11. One or more non-transitory computer-readable media as recited
in claim 7, wherein the group of nodes form at least a portion of a
storage service that receives requests to write data to the storage
service, and wherein the first node and the second node of the
group of nodes write the data associated with the received requests
to the respective node.
12. One or more non-transitory computer-readable media as recited
in claim 7, further storing computer-executable instructions that,
when executed, cause the one or more processors to perform an act
comprising repeating the computing, the re-computing, and the
adjusting until the first backlog of the first node of the group of
nodes is less than the threshold amount for a threshold amount of
time.
13. One or more non-transitory computer-readable media as recited
in claim 7, wherein the first node includes a master node and
second node includes a peer node, wherein the master node sets the
rate at which the group of nodes is able to accept the amount of
work.
14. A method comprising: under control of one or more computer
systems configured with specific executable instructions, receiving
requests to perform work within a distributed service that performs
the work using at least a first node and a second node of multiple
nodes of the distributed service; determining that a first backlog
of the first node and a second backlog of the second node are less
than a threshold; based at least in part on the determining that
the first backlog and the second backlog are less than the
threshold, operating the distributed service in a first mode;
setting a first rate at which the distributed service accepts the
requests to perform the work using a first algorithm when the
distributed service operates in the first mode; identifying that
the first node enters a recovery mode based at least in part on the
first backlog of the first node having a higher backlog of received
requests than the threshold; based at least in part on the
identifying: operating the distributed service in a second,
different mode; determining, using a second, different algorithm, a
second rate at which the second node is able to accept to the
requests based, at least in part, on the second backlog, wherein
the second backlog includes a highest backlog from among backlogs
of nodes that are not in the recovery mode; and setting the first
rate at which the distributed service accepts the requests to
perform the work to include the second rate at which the second
node is able to accept the requests.
15. A method as recited in claim 14, wherein the first node
comprises a respective replication node that processes the received
requests at the respective replication node.

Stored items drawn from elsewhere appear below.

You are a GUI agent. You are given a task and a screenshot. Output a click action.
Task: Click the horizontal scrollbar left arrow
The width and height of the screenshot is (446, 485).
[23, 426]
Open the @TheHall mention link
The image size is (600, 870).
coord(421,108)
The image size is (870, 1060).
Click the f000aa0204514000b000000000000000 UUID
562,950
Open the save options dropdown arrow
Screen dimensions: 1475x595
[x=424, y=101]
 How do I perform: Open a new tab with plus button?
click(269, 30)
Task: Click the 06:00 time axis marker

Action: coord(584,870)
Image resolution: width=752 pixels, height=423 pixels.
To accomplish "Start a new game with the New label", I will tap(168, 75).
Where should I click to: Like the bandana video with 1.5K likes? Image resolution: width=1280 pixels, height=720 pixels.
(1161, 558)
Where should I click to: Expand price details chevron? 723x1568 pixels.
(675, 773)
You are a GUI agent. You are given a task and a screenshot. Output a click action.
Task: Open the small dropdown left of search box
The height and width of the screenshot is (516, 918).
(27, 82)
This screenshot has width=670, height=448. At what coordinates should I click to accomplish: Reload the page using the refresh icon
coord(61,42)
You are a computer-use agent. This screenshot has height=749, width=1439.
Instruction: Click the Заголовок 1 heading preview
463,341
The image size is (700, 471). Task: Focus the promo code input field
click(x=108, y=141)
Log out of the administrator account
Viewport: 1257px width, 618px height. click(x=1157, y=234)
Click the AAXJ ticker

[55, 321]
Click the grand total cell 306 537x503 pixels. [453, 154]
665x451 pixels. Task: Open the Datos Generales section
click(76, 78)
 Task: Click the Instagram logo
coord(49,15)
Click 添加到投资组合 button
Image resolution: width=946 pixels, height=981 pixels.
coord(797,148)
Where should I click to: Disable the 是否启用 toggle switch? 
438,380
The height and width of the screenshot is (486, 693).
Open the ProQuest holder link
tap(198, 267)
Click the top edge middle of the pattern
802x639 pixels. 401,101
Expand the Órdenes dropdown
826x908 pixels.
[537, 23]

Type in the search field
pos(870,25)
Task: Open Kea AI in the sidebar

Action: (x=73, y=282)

16. A method as recited in claim 14, wherein the multiple nodes
reside within a single housing, different housings, or a
combination thereof.
17. A method as recited in claim 14, further comprising:
determining that the first backlog of the first node is less than
the threshold amount for a threshold amount of time; and
transitioning the distributed service from the second mode to the
first mode.
18. A method as recited in claim 14, wherein the first node of the
multiple nodes is offline and not processing the received requests
during at least a portion of a time when the distributed service
operates in the first mode, and further comprising: placing the
first node online to process the received requests; and
transitioning the distributed service from the first mode to the
second mode at least partly in response to placing the first node
online.
19. A method as recited in claim 14, further comprising:
calculating a cap for the first rate with reference to the first
node of the multiple nodes, first node having a higher amount of
the received requests to process that the second node; and imposing
the cap on the first rate, wherein the cap is the first rate for
the first node.
20. A method as recited in claim 14, further comprising:
determining that the first backlog of the first node has increased
or decreased; and imposing a cap on the first rate at least partly
in response to determining that the first backlog of the first node
increased during the first time period.
21. A method as recited in claim 20, further comprising: tightening
the cap on the first rate at least partly in response to
determining that the first backlog of the first node increased; or
relaxing the cap on the first rate at least partly in response to
determining that the first backlog of the first node decreased.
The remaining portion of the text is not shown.